Task statement:
Rewrite everything from the line containing "The image size is (1920, 1080). What" down to the line containing "pyautogui.click(x=1621, y=128)" in the records, changing "toolbar" to "menu bar" and leaving all else unchanged.

———

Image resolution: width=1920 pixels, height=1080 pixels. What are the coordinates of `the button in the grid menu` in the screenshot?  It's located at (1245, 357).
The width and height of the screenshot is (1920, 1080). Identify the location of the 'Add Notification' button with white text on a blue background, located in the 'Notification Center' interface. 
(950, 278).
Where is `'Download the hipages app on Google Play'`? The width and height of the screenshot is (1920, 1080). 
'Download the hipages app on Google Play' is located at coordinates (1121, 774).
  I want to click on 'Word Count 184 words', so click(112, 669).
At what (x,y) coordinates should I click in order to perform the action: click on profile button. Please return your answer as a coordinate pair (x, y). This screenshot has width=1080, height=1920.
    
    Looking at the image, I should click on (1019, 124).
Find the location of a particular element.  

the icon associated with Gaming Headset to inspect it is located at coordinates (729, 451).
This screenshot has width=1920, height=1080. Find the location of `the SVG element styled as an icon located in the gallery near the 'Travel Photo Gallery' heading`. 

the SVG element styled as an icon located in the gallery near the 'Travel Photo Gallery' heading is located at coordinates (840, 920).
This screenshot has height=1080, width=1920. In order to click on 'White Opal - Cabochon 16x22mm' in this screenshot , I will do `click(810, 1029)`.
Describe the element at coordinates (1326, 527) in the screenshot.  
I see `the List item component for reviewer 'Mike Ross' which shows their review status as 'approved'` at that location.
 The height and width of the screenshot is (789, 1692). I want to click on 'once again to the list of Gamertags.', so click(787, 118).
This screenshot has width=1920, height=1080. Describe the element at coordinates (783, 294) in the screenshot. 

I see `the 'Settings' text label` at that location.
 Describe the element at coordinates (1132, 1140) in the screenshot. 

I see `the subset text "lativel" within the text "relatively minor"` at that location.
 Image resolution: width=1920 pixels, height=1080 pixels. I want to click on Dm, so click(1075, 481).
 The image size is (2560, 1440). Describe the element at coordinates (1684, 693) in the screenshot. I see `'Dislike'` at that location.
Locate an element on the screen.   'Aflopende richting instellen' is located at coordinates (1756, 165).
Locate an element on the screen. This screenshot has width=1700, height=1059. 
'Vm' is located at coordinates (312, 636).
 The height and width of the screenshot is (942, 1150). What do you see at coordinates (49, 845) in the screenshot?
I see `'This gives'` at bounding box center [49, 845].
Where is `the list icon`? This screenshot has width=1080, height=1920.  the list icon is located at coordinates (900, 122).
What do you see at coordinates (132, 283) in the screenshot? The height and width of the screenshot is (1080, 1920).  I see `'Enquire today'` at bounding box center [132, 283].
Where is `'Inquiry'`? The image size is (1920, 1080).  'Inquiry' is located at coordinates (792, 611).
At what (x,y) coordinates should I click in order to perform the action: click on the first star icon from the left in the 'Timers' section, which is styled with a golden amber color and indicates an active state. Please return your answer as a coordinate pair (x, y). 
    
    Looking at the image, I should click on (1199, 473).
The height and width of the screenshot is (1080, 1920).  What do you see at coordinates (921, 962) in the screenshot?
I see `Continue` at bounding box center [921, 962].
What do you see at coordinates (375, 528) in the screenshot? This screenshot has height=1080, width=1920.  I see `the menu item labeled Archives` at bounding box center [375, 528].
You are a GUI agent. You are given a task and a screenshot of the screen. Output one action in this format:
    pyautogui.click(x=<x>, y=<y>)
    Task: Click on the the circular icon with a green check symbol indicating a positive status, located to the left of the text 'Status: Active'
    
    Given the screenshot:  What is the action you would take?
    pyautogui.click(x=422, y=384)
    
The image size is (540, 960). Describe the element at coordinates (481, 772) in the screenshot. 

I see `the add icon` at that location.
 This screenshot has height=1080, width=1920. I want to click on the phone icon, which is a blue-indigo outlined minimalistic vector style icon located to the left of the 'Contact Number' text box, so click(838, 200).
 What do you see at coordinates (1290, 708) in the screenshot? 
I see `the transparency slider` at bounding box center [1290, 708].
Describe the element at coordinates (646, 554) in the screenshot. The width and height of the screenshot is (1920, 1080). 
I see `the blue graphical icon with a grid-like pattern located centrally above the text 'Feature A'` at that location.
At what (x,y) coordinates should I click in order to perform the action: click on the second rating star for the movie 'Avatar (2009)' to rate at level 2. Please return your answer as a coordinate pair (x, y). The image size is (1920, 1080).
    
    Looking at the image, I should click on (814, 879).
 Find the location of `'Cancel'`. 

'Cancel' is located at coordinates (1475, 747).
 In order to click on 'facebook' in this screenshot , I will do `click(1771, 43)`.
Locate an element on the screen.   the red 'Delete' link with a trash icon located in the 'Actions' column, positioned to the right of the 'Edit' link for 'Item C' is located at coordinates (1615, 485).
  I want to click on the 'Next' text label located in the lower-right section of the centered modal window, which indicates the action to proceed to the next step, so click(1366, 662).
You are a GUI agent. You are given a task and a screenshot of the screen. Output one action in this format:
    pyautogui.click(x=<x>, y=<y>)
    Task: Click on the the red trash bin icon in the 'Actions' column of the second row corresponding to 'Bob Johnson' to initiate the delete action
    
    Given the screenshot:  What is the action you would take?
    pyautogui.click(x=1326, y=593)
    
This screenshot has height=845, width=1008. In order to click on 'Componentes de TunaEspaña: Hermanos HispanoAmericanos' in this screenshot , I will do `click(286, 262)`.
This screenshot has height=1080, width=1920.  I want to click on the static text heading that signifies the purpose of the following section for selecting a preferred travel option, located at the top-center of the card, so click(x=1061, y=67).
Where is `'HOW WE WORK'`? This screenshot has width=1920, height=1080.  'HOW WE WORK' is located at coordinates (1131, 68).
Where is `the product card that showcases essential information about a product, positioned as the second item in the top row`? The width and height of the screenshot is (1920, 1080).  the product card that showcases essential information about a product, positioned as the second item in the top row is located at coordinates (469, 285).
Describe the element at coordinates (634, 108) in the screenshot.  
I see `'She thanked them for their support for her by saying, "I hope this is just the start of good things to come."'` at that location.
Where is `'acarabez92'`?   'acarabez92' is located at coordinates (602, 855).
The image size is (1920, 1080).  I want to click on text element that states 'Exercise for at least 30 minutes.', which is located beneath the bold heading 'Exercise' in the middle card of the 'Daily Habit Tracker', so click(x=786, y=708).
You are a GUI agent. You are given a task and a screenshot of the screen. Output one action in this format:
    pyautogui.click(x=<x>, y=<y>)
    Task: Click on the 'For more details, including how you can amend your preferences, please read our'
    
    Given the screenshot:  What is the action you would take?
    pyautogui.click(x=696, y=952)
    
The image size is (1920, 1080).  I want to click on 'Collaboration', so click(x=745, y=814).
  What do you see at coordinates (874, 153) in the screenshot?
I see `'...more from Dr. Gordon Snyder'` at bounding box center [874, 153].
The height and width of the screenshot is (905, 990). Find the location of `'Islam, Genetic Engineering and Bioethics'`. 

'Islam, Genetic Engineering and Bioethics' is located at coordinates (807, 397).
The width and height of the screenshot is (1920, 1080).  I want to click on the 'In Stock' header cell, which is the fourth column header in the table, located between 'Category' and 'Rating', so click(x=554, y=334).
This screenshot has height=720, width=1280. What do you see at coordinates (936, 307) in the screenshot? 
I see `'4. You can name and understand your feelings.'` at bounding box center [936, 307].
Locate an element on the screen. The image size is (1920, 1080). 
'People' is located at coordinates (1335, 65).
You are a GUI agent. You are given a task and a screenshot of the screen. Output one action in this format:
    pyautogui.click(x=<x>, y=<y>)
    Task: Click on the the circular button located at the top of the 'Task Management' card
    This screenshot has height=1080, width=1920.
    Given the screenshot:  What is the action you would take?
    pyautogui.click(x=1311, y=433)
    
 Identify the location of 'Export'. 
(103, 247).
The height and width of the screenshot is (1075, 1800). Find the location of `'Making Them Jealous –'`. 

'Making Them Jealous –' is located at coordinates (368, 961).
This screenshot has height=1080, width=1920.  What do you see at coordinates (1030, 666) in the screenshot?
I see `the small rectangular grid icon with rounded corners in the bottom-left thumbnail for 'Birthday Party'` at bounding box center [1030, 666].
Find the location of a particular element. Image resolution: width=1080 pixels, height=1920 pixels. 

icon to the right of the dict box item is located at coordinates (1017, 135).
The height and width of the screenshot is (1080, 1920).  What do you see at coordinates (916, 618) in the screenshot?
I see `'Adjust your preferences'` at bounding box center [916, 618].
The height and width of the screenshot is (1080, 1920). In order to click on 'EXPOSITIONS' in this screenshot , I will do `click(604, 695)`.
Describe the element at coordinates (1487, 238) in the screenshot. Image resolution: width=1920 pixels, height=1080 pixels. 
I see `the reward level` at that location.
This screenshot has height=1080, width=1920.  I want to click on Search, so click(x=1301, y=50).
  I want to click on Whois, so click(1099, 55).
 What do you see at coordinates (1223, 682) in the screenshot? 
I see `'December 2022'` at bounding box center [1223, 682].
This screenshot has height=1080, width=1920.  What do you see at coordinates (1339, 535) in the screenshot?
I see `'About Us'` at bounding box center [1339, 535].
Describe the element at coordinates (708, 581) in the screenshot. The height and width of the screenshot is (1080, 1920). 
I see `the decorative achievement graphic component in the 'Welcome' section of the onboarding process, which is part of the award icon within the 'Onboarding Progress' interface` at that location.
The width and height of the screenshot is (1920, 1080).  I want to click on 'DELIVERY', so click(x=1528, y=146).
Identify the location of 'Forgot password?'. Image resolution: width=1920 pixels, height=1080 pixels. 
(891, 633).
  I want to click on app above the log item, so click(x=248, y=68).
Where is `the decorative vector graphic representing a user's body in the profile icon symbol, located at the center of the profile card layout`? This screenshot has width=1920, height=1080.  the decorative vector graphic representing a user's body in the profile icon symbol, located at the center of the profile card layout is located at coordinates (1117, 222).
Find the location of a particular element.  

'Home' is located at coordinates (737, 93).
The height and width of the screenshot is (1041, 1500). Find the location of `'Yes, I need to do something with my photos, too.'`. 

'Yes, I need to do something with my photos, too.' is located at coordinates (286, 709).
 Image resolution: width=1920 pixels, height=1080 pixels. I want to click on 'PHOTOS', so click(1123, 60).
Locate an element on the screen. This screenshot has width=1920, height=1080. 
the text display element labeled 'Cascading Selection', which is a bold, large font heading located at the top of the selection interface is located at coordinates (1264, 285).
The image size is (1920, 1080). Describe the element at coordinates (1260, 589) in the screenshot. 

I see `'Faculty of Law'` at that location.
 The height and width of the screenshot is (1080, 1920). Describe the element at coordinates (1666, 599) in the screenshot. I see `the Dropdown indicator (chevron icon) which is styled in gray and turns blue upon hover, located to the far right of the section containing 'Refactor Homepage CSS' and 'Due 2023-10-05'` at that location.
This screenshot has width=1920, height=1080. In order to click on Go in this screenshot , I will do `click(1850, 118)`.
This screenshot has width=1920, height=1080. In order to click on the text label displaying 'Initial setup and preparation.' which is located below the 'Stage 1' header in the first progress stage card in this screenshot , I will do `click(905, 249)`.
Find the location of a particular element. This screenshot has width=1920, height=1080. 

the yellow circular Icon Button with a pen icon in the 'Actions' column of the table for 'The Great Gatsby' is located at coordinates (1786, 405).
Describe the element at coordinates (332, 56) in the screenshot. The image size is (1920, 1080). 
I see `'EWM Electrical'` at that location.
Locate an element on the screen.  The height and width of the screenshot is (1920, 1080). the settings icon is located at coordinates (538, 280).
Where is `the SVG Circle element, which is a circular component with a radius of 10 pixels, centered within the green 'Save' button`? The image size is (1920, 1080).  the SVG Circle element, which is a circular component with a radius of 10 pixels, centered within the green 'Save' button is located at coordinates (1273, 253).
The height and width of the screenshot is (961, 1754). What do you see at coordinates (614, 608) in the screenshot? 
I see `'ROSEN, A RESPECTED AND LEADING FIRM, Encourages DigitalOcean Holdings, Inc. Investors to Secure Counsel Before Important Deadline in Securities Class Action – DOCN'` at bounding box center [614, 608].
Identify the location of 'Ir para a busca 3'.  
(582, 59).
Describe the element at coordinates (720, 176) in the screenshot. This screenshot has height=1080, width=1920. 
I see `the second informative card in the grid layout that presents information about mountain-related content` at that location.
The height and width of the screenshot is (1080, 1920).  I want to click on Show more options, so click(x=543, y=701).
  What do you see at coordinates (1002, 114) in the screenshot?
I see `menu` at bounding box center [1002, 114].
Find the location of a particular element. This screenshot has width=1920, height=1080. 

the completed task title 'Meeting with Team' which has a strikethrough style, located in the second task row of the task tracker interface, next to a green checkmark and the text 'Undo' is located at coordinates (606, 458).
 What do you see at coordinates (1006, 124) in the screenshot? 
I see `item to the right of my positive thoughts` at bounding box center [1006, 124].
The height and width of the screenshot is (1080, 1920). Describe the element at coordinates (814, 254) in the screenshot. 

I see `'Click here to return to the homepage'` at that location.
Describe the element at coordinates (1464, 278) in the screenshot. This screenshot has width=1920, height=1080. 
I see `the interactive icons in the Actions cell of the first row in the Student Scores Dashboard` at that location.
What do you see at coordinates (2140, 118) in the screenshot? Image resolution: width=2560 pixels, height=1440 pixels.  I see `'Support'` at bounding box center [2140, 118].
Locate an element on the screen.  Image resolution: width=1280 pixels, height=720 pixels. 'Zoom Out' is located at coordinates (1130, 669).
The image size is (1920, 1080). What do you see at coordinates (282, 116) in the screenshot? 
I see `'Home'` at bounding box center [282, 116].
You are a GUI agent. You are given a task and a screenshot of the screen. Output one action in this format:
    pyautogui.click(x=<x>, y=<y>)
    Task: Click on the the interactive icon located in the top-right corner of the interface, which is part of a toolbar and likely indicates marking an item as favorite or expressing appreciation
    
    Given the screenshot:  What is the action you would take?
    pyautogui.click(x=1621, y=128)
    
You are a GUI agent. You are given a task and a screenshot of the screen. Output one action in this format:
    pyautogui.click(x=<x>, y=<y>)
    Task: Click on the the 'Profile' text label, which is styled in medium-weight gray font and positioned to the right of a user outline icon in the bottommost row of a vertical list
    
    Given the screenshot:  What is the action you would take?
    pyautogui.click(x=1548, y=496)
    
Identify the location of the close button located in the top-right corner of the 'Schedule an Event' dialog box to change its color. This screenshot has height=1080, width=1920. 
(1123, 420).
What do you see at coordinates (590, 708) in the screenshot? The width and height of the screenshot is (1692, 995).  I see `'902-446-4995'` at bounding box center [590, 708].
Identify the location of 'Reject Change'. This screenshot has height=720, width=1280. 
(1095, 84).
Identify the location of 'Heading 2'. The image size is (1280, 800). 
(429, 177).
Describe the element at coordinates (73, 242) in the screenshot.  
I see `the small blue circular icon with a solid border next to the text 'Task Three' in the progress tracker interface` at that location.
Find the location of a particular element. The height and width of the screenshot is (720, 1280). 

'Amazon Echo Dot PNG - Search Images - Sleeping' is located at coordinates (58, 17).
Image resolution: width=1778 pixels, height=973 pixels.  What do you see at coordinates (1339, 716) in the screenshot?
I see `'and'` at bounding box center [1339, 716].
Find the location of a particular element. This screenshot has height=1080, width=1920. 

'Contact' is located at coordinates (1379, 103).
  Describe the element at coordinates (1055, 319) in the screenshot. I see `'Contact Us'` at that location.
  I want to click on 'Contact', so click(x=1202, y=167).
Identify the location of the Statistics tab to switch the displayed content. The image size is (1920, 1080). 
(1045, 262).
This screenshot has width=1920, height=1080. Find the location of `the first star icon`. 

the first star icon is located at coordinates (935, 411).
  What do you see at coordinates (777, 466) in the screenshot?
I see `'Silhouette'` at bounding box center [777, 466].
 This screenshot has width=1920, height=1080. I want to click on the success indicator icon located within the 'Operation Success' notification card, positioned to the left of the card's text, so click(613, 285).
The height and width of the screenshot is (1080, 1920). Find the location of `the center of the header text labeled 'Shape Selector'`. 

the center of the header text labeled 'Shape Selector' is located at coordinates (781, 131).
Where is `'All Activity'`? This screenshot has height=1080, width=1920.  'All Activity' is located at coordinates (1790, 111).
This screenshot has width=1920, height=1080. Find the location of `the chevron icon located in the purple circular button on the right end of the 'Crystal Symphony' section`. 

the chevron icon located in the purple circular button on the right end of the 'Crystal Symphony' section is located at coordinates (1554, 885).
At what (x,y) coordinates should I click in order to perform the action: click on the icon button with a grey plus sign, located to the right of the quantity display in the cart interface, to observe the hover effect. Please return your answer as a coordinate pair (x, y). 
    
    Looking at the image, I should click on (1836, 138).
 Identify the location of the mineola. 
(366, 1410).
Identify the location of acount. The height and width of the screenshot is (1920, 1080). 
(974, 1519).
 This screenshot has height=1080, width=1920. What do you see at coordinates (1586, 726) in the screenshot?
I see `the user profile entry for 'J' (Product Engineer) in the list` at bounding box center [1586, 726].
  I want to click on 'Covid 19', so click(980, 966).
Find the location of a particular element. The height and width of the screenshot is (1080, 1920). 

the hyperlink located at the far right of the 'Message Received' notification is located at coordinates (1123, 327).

———

Output for this exercise:
The image size is (1920, 1080). What do you see at coordinates (282, 116) in the screenshot? 
I see `'Home'` at bounding box center [282, 116].
You are a GUI agent. You are given a task and a screenshot of the screen. Output one action in this format:
    pyautogui.click(x=<x>, y=<y>)
    Task: Click on the the interactive icon located in the top-right corner of the interface, which is part of a menu bar and likely indicates marking an item as favorite or expressing appreciation
    
    Given the screenshot:  What is the action you would take?
    pyautogui.click(x=1621, y=128)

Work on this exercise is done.